# Help need crafts for little girl



## cc (Jun 4, 2006)

I am keeping a friend's little girl for her for a couple of days this summer and want her to encourage a love of crafting and sewing but I can't for the life of me remember any kid friendly crafts. She is just barely 5 years old. I thought about making home-made clay and letting her make something for her mom but now I'm not sure. Any ideas?


----------



## Wisconsin Ann (Feb 27, 2007)

I think the clay idea is a great one. Kids love clay and pushing it around into masses that are supposed to be dogs and cats and ashtrays 

Cut a strip of heavy cotton, or denim, or canvas, 2" x 4" and give her some paints (little pots of house paint, or acrylic you might have) and she could make mom a book mark  

check out the clay pot in another thread here in crafting. If you have any of the old pots sitting around (or wantto buy a couple of new ones...i'd suggest smaller ones rather than huge things) and acrylic paints...or tempra or even finger paints...and let her have at it  Maybe a red/white/blue theme even 

What about sewing with a yarn needle and yarn? maybe create a hat, or a purse/bag? let's see...2 squares of material for front and back, and a strip for the side/bottom/side? Or maybe, same line of idea, make an outline of a doll, or dog (coloring book style) and then teach her to do a running stitch for outlining it in yarn? or...

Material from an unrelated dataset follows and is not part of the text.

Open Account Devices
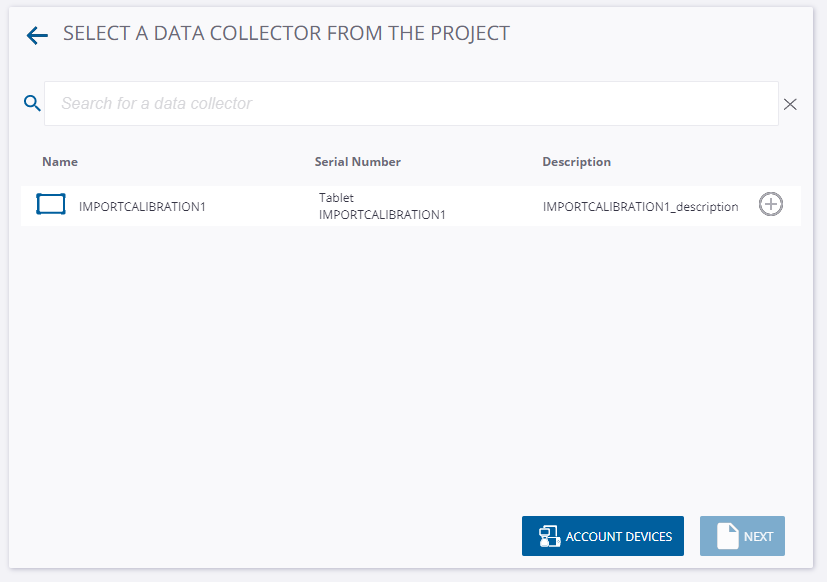The width and height of the screenshot is (827, 582). tap(603, 536)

I haven't been around a 5year old in a LONG LONG time, so I'm not sure what they can and can't do....


----------



## jennytw (Aug 7, 2009)

How about making her threading boards? They sell these at stores, but I'm sure you could make these and it would go along with sewing. Find or make a picture on a thick board (like cardboard) and punch holes around an image. Get shoe string and teach her to thread in and out of the holes, it is great for the little hands.


----------



## Wisconsin Ann (Feb 27, 2007)

Oh heck. thought of something I saw on TV the other day. Plaster of paris sidewalk chalk. 

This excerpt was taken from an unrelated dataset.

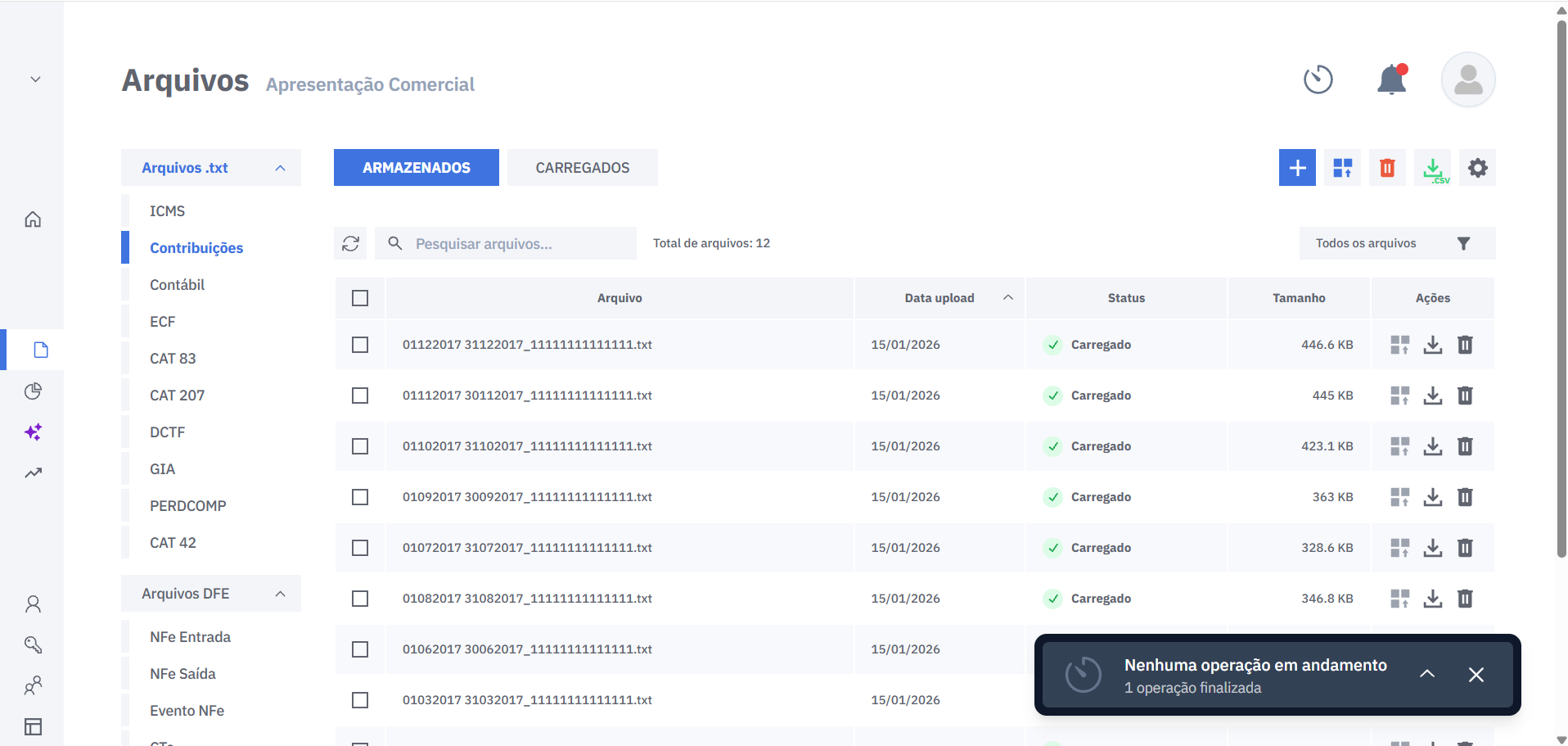Image resolution: width=1568 pixels, height=746 pixels.
Task: Collapse the Arquivos .txt section
Action: (280, 168)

Plaster of paris, some sort of form (the lady used paper coin wrappers), coloring like acrylic paint or food color? and water. Mix the plaster of paris with water, add in the coloring, pour into the mold. Let it harden. Voila! sidewalk chalk.


----------



## gone-a-milkin (Mar 4, 2007)

Stringing beads. Instant jewelry. 

Does she know how to use scissors? 
My kids did by 5, but some parents dont allow it. 
If she doesn't know how, I would take it upon myself to teach her.
Cutting paper and glueing it. Hours of mess making...I mean fun!
Glitter! macaroni, beans, all glueable and pretty.


----------



## cc (Jun 4, 2006)

Thanks everyone! This all looks like stuff I can handle. I am sure Kelsy won't have any problems, me, I'm not so sure! LOL


----------



## Garnet (Sep 19, 2003)

Plastic Canvas - cut a square and use yarn to stitch to cover a simple shape. A square with long side to side stitching or diagonal stitching.


----------



## amyd (Mar 21, 2005)

I saw the cutest tin can windchime yesterday. It was 4 cans of graduated size (circumference) so they would nest together while hanging - start with big can, then the next size, then the next, with only the top inch or so "nesting" inside the bigger can (string from a hole in the middle of the bottom. The cans were painted bright colors and some wire antennes were attached to the top. Some wings were made by glueing piple cleaner around fabric pcs. cut to wing shapes. They were glued on the biggest can at the top. 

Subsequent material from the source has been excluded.